> [What is required]:
Your task is to copy every line of the entries that holds the word "will".

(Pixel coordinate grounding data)

★ ★ ★ ★ ★

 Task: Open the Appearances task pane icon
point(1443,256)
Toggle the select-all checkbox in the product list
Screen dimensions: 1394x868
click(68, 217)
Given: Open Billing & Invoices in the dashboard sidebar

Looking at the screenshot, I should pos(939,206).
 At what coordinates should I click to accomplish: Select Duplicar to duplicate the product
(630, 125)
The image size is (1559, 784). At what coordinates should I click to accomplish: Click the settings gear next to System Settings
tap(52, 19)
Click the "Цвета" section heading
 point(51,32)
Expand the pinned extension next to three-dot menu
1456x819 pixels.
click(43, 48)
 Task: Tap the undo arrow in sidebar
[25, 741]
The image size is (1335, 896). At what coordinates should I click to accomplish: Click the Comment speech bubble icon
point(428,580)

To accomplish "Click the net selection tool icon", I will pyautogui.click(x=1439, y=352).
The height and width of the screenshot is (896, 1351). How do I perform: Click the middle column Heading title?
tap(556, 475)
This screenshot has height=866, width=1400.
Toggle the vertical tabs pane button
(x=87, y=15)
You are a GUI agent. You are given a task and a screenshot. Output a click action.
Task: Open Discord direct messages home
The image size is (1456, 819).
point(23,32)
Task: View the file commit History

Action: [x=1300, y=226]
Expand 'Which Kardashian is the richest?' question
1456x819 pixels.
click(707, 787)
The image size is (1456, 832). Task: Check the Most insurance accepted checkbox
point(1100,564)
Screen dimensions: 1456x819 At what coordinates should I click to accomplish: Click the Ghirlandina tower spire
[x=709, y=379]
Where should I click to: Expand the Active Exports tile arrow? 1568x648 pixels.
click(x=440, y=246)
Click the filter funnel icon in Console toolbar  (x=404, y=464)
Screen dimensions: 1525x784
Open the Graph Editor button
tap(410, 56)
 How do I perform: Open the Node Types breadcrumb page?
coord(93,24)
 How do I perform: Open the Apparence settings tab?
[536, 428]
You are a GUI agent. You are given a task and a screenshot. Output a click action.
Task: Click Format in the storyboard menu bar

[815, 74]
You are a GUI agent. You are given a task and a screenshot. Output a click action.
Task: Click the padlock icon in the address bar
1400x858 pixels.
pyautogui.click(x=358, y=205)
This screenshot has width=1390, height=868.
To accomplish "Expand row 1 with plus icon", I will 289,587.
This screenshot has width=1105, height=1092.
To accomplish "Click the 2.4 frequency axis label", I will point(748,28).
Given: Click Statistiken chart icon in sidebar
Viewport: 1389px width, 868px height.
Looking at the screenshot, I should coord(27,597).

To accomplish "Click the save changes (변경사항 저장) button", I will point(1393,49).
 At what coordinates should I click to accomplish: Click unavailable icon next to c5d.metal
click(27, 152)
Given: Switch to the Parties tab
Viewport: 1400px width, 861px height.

★ ★ ★ ★ ★

> [Reply]:
To accomplish "Click the net selection tool icon", I will pyautogui.click(x=1439, y=352).
To accomplish "Expand row 1 with plus icon", I will 289,587.
To accomplish "Click the 2.4 frequency axis label", I will point(748,28).
To accomplish "Click the save changes (변경사항 저장) button", I will point(1393,49).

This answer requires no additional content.